A collective of bibliophiles talking about books. Book Fox (vulpes libris): small bibliovorous mammal of overactive imagination and uncommonly large bookshop expenses. Habitat: anywhere the rustle of pages can be heard.
I’m not entirely sure where I read about this book. I’m not usually convinced by quotes from the Guardian by Philip Ardagh saying “It is nothing short of extraordinary”, or “engrossing novel” from the Sunday Telegraph, or “This is quite possibly the most amazing work of children’s fiction I have read in the last two years” from the Bookbag… I’m pretty sure it would have had to be from somewhere else. It might have been that I was wondering what everyone was going on about… but it doesn’t matter now, what is important is that I bought it, read it and am now going to share it with you.
Set at the start of the Second World War, Rowan has a few “issues”. He’s a slightly troubled boy, prone to lashing out and he has a voice in his head telling him what to do. After he breaks his younger sister’s fingers, Rowan is sent to a mental institution to be treated for schizophrenia. This is not a decision taken lightly by his parents and I felt their raw anguish at the choice they had to make.
Whilst in the hospital, Rowan is one of the first patients to be subjected to electro-convulsive therapy. The challenging part of this is that his doctor is called von Metzer and he is a German.

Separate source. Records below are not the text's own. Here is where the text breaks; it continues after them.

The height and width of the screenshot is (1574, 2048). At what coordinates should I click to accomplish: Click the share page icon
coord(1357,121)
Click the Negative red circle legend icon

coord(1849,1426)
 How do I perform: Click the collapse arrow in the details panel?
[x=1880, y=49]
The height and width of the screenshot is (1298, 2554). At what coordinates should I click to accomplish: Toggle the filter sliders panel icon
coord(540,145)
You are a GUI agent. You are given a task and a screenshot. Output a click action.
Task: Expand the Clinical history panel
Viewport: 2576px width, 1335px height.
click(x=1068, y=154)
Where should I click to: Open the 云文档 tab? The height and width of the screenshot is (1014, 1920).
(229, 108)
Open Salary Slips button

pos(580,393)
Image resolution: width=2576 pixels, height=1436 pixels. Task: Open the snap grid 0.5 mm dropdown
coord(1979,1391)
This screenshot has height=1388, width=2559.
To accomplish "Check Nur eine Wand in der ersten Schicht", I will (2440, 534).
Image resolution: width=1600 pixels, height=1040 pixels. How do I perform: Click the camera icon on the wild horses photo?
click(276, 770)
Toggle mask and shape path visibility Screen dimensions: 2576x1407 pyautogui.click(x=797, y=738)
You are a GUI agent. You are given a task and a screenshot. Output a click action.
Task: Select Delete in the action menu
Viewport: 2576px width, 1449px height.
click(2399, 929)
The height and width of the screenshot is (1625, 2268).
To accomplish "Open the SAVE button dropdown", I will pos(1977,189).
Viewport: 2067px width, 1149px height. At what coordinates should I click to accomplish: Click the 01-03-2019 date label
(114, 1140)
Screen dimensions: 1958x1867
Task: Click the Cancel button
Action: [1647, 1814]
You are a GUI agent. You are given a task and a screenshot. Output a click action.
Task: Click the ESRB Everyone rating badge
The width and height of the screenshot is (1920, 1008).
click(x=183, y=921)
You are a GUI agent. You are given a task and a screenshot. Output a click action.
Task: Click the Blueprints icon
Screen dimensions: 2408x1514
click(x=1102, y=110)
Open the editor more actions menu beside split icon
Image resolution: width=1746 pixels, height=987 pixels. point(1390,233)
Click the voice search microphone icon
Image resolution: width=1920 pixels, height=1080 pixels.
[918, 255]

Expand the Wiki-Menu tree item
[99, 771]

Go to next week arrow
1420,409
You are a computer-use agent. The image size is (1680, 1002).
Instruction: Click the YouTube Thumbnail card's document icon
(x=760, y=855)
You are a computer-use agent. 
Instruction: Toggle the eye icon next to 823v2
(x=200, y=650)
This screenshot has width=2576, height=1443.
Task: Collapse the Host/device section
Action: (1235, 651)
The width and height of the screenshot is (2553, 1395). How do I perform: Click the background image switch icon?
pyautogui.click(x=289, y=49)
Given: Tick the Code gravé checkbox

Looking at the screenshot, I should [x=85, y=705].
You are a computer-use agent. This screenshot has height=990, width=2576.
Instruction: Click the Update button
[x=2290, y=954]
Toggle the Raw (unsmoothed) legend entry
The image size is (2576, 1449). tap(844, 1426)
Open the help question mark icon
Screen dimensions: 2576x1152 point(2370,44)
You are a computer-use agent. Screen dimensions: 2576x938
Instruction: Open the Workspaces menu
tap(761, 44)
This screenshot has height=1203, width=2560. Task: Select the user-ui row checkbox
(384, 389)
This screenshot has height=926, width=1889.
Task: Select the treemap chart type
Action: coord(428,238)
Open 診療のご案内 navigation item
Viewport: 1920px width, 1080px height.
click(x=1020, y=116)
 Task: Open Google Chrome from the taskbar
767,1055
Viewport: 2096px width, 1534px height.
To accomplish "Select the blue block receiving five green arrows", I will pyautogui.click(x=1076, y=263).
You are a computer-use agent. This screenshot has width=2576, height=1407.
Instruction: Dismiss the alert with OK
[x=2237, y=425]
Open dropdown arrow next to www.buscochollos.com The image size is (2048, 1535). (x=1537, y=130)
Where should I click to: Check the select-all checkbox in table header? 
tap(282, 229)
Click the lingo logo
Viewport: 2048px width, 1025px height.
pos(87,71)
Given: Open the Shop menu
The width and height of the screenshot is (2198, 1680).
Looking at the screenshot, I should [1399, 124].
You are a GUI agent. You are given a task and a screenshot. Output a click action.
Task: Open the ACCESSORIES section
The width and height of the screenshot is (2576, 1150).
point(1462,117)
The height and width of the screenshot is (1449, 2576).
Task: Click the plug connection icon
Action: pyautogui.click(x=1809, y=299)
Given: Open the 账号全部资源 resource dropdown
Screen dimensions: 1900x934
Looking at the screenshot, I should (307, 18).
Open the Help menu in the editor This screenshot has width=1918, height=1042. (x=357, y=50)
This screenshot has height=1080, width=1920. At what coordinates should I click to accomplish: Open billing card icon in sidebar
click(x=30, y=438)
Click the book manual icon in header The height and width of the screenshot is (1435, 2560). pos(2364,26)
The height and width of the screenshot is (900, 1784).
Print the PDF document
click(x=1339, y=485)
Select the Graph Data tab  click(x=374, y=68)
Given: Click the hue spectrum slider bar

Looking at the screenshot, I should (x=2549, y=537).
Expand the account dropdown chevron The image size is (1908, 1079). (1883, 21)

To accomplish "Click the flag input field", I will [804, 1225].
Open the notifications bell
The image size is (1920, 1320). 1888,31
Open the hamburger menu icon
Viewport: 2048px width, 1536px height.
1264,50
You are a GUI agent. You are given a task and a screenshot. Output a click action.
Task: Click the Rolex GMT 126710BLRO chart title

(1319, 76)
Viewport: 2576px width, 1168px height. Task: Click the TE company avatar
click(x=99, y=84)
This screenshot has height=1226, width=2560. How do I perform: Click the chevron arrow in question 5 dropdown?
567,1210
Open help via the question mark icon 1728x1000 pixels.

Rowan the Strange is a hugely compelling and fascinating story. The comparisons are drawn between the mental illness of a child patient being treated in such a crude and excruciating way while the seemingly sane staff were cruel and bitter and in the outside world men were killing each other in the name of war.
The novel is chock full of the most wonderfully drawn characters. His German doctor, von Metzer, is so kind and caring while the pretty young nurse Rowan develops a crush on turns out to be…well… less than nice. This turning stereotypes on its head is a theme throughout the book and one of the signals to make you think more deeply about the book and the situation as a whole. I absolutely loved the feisty Dorothea who saw people’s Guardian Angels and had Joan of Arc sitting on her own shoulder.
One of the things I loved most, and incredibly skilfully pulled off by Julie Hearn is the multiple viewpoints. Although the book is mostly told from Rowan’s perspective, we see glimpses of the thoughts and actions of the other characters and since every one has an impact on the other it is fascinating to join in with their thought processes.
There are so many things to love about this quiet, yet often violent book. The writing is exemplary and the characters incredibly alive on the page and there are shades of light and dark to keep you moved and the give you pause for reflection. I would consider this a very important book and one I would encourage you all to read.
Damnit… those big reviews were right after all!